Michael Watson, president of the Hoboken, New Jersey chapter of The Climate Mobilization, a national nonprofit that develops and advocates for climate mobilization policies, and an elected member of the Hoboken Democratic Committee is only interested in addition to the skies through subtraction on the ground. “My only actual interest in drone delivery service is if these deliveries can reduce the amount of fossil fuels being used to deliver things by trucks and cars. So if these drones are electric and they’re being charged via solar or wind or even nuclear or water based grid then I think I could get excited about it, just thinking of how many cars we can get off the road.”

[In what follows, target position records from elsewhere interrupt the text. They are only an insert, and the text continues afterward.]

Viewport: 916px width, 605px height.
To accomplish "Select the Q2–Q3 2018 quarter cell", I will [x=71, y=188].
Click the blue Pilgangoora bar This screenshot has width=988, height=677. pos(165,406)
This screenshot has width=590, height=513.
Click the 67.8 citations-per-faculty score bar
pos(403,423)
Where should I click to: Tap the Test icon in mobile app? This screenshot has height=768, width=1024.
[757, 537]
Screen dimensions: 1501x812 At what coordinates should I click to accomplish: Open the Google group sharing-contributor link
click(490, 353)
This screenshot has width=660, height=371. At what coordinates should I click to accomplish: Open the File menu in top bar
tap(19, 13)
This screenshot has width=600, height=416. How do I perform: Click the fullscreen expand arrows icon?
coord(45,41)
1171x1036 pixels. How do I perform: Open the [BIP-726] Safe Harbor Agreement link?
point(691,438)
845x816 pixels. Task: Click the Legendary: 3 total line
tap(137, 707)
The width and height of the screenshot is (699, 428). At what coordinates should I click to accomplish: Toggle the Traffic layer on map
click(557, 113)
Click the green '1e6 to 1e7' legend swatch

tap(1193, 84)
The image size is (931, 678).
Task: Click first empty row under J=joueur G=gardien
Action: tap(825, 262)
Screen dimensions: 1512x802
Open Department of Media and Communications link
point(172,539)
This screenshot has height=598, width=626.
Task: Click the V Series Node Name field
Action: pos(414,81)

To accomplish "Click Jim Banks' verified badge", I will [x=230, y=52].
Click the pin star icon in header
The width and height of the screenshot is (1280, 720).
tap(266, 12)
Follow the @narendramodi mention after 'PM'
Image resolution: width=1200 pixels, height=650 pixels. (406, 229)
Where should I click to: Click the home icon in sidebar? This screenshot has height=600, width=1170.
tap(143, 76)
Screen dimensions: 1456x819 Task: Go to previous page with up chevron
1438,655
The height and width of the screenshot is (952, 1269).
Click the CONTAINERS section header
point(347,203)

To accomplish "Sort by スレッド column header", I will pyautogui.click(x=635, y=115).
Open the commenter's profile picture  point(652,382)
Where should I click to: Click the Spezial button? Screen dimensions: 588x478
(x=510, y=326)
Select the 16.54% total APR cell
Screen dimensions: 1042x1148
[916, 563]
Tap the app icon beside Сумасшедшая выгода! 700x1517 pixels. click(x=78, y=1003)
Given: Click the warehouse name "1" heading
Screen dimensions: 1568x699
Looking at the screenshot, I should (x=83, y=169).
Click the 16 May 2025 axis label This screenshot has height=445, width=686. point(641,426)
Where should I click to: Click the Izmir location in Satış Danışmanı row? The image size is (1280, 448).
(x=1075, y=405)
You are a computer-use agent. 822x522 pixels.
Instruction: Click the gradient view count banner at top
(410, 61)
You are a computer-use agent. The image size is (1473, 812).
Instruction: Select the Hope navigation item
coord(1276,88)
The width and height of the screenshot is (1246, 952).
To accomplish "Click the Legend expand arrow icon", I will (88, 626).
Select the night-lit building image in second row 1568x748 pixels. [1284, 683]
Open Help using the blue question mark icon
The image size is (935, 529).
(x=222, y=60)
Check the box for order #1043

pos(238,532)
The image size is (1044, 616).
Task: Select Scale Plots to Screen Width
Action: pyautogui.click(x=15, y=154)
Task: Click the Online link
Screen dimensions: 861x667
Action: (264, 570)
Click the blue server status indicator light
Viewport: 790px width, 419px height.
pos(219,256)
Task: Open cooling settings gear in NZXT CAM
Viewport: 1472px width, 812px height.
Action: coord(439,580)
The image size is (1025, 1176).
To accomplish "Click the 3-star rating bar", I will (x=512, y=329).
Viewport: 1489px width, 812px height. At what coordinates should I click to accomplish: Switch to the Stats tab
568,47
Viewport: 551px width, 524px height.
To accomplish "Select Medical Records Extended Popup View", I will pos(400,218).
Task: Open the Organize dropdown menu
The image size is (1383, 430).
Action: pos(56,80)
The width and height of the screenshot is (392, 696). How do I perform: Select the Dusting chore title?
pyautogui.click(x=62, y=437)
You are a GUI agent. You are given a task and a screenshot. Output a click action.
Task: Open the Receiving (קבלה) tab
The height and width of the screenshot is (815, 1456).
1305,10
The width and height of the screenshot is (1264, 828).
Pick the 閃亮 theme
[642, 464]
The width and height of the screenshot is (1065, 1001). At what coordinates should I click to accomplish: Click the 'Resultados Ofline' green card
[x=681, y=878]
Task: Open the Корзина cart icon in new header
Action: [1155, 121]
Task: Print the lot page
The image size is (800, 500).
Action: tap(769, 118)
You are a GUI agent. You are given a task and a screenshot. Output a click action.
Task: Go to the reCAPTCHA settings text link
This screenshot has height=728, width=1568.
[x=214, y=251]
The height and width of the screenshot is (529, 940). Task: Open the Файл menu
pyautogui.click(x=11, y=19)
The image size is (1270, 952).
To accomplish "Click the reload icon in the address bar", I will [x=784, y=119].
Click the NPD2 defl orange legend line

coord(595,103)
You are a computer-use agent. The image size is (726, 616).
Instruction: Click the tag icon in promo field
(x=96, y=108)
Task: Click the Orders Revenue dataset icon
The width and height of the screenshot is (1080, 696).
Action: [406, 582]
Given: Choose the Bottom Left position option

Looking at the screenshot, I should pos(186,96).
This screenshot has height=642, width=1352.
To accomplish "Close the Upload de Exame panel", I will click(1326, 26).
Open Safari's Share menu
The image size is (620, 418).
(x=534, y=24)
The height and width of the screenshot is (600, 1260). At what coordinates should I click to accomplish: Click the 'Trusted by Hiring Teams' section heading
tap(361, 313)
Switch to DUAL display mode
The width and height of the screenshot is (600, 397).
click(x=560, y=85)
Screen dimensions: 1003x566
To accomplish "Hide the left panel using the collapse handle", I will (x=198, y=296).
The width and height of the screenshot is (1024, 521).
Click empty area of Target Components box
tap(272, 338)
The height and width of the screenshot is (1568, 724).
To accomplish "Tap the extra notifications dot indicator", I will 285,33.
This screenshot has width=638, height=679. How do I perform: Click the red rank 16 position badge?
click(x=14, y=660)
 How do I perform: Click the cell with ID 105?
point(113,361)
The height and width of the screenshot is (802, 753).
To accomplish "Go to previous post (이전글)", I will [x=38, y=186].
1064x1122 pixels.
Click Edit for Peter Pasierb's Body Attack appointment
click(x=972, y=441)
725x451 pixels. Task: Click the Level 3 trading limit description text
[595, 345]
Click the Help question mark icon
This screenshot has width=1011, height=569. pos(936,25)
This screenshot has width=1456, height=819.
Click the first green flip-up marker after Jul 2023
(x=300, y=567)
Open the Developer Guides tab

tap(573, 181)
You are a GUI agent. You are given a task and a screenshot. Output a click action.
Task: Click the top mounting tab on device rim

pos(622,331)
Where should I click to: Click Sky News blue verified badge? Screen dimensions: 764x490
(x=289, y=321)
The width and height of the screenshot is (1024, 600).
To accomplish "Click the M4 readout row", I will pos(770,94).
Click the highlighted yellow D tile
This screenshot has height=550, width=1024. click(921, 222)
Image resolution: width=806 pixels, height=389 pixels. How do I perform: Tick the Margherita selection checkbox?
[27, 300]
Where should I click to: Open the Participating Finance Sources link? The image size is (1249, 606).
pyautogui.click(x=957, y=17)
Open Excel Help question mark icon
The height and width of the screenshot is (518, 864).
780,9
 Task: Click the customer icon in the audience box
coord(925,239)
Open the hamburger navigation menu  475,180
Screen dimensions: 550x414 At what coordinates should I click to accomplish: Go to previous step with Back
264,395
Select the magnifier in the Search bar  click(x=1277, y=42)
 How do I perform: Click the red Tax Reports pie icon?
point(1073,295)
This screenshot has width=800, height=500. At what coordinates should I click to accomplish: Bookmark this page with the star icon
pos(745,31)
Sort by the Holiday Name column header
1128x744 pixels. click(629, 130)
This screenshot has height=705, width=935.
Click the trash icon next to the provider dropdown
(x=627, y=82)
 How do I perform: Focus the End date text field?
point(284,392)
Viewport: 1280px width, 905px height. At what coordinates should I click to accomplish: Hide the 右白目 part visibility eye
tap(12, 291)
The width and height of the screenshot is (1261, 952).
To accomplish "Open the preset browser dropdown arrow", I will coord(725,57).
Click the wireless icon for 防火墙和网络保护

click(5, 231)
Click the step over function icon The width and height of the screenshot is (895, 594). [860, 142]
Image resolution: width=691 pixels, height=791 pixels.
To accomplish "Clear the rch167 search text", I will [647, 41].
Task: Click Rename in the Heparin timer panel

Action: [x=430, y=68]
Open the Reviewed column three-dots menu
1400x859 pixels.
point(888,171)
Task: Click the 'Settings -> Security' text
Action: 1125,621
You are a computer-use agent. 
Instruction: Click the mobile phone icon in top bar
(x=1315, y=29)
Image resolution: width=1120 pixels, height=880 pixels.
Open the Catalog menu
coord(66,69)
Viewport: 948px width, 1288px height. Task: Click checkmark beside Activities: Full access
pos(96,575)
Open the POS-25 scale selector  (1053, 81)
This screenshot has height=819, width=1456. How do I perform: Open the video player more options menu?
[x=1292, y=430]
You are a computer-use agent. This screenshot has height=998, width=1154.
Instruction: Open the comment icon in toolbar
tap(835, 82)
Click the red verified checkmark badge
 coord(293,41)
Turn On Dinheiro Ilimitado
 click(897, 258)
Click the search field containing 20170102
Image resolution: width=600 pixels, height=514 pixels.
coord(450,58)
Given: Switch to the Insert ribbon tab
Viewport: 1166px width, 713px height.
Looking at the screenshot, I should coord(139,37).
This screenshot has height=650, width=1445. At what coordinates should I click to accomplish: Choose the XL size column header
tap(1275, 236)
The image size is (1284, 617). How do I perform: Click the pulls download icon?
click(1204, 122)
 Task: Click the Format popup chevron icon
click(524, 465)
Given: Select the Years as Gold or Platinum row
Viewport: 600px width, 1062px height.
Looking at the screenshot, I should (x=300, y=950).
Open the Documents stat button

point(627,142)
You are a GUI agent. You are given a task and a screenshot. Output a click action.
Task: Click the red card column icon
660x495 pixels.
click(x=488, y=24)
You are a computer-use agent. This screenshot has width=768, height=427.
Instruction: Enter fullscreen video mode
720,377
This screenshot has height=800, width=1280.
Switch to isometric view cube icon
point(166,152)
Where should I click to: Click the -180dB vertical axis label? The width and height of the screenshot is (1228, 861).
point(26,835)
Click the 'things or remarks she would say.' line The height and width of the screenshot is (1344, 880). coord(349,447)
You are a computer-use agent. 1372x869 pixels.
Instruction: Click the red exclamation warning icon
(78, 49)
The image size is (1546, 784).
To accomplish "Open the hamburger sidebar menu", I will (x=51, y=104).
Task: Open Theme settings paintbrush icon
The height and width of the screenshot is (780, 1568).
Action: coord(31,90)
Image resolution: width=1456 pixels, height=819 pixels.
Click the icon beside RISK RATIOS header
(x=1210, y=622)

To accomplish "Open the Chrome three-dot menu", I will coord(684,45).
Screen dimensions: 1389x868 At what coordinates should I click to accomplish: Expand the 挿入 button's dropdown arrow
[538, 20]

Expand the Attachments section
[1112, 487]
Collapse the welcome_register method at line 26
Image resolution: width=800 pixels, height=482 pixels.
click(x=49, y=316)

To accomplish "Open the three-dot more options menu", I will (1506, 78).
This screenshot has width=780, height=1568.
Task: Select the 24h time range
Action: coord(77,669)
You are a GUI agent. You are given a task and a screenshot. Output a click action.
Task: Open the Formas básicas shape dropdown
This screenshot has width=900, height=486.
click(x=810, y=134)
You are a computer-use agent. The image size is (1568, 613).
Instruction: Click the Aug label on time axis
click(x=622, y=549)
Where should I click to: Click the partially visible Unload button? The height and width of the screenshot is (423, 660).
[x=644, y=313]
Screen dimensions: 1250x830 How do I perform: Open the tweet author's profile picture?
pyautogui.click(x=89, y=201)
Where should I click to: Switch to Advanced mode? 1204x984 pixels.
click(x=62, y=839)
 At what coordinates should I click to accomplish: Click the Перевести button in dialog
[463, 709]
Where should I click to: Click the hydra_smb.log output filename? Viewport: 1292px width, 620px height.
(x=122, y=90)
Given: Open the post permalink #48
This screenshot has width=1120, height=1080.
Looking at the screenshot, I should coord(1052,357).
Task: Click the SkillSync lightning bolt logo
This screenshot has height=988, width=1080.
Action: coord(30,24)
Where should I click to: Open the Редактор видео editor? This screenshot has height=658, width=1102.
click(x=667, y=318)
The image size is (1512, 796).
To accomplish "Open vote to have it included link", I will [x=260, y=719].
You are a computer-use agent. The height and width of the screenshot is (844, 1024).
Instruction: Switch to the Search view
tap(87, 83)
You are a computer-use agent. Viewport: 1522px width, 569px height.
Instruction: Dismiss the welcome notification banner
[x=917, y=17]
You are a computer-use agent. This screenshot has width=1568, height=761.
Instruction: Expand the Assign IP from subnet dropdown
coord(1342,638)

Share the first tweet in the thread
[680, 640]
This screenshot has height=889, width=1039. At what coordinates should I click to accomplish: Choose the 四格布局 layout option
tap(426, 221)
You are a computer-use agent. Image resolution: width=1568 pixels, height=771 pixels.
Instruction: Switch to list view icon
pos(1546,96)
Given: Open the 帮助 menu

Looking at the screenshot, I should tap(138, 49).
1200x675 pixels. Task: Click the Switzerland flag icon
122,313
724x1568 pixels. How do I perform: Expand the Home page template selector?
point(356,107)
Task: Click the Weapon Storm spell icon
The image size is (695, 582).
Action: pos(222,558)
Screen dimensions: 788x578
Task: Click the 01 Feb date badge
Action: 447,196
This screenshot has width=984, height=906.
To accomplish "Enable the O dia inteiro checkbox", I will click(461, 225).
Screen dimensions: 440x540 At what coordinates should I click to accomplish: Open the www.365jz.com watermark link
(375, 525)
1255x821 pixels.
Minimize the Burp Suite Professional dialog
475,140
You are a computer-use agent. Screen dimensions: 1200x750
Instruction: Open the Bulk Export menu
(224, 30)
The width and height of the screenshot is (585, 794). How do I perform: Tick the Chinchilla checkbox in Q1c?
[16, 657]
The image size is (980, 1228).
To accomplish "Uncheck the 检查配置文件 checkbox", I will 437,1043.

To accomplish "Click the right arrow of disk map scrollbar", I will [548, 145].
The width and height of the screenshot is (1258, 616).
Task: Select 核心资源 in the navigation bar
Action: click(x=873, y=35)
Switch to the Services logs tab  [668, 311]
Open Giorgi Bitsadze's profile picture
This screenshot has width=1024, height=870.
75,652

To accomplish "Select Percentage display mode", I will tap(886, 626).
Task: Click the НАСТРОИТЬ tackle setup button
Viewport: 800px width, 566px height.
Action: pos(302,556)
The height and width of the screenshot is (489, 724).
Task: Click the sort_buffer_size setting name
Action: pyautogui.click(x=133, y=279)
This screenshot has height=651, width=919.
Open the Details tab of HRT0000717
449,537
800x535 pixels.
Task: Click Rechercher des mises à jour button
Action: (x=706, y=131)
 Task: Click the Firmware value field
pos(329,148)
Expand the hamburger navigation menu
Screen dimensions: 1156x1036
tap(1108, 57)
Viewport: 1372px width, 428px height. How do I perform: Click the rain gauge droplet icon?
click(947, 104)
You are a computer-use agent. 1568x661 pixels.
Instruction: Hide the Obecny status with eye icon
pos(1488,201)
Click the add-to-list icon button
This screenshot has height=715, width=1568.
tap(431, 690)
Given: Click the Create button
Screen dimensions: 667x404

But just because drones may have some green cred, that doesn’t mean that Hoboken is automatically going to embrace them. “I think another hurdle is probably that Hoboken prides itself on being a very small town and close knit community where they’ve intentionally restricted development over a certain number of stories in a building because they don’t want to have an unlimited amount of high rises.” says Michael, “You want to walk around and feel like you’re in a community. And so I could see there being pushback from the community with the idea of drones buzzing around the lobby and the privacy angle too. So my initial take on it would be that I see the upside in terms of decarbonising but I have a lot of other concerns”.
Mr Watson also has a filmmaking background and has worked on productions that have flown cinematography drones. He has seen them in action and views them as a viable tool for commercial use. But when it comes to urban air mobility, he has a lot more questions than answers. “From a filmmaking perspective, I’m already familiar with drones. It was really more of the delivery side I guess I didn’t know much about. In regards to flying cars, I had zero concept that there are already prototypes are on the table. I imagine that there is a helicopter on wheels or something but I really did not know that we were anywhere near thinking about actual flying cars”.
And that mindframe is likely going to be where the majority of the population outside the UAM and drone industries is going to reside: Drones are useful for taking pictures. If they can take cars off the road, then I’m willing to consider the concept, but please don’t let them buzz around my house. And flying taxis will arrive just about the same time as a personal jet pack so it’s not even worth discussing at this juncture.
While this may be an uphill battle, pragmatic minds should allow the doors to crack open. So long as the industry is willing to win the hearts and minds of suburban and city residents, then the path drone deliveries and urban air mobility, can be achievable. And while stats make sense, a charm offensive is likely what’s needed first.